The reduction in effective samples (due to subsampling to respect category limits) likely hindered performance on sharp curves. This suggests that a larger, more balanced raw dataset is required before applying aggressive bin capping.
Asynchronous 60Hz data collection remains an open research direction; initial results are promising for reactive agents, but velocity-based architectures will require careful tuning.
Dagger + Noise Injection pipeline is structurally ready; next step is to complete noise integration and validate on Town07.

Proposed Work for Week 26

Complete Noise Injection integration into the Dagger dataset for all training towns (01,02,04,12).
Re-generate dataset with full tangent preprocessing while maintaining high sample counts per steering bin (avoid aggressive subsampling).
Implement asynchronous data capture script at 60Hz for a controlled comparison against synchronous 20Hz datasets.
Validate on Town07 using BehaviorMetrics to quantify improvements in stability, curve negotiation, and recovery maneuvers.
Analyze effect of velocity conditioning when using high-frequency asynchronous data.
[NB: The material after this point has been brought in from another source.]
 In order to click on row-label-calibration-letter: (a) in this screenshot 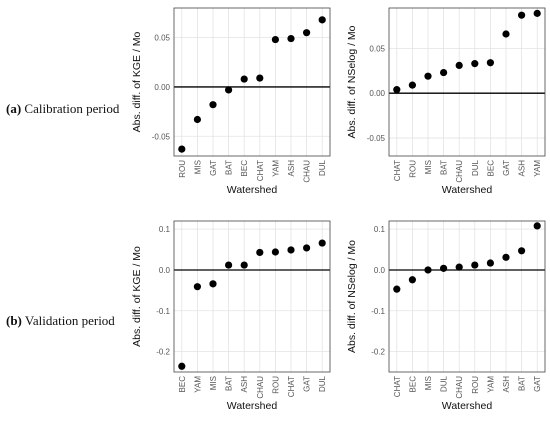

                Pending Long-term Tasks:
                Full integration of BehaviorMetrics for quantitative evaluation across multiple towns.
Hyperparameter tuning for the tangent scaling factor (currently 1.1) to optimize curve performance.
Comparative study: synchronous vs. asynchronous data collection impact on end-to-end driving models.

            

Appendix: Reference Architecture & Data Curation Insights

The approach this week heavily references the methodology described in Jorge Rodríguez González’s work (Semana 10). Key insights that will guide future dataset generation include:

Bin-based filling condition: Enforce a maximum of 10,000 samples per steering bin (0.08 steps) to avoid over-representation of straight driving.
Tangent scaling rationale: The function 1.1 * tan(steering) acts as a non-linear amplifier, making the model more sensitive to steering changes while saturating extreme values to prevent erratic behavior.
Asynchronous capture: At 60Hz, the system collects more temporal samples, which could help the model anticipate curves earlier if combined with recurrent or temporal architectures.

These principles will be fully adopted in the upcoming dataset generation cycle to ensure consistency with state-of-the-art end-to-end driving pipelines.

Overall Summary

Week 25 marked a significant shift toward advanced dataset curation and preprocessing, inspired by proven techniques from the robotics community. The introduction of tangent-based steering transformation improved stability, while the analysis of asynchronous 60Hz sampling opened new avenues for temporal reasoning. The main challenge remains sharp curve negotiation, which will be tackled by increasing sample diversity and completing the noise injection pipeline. With Town07 reserved for validation, the upcoming weeks will focus on rigorous quantitative evaluation and final integration of Dagger with noise augmentation.

Status: Dataset generation pipeline (Dagger + Noise) is at 70% completion; validation on Town07 scheduled for Week 26 after full noise integration and tangent preprocessing reimplementation without aggressive subsampling.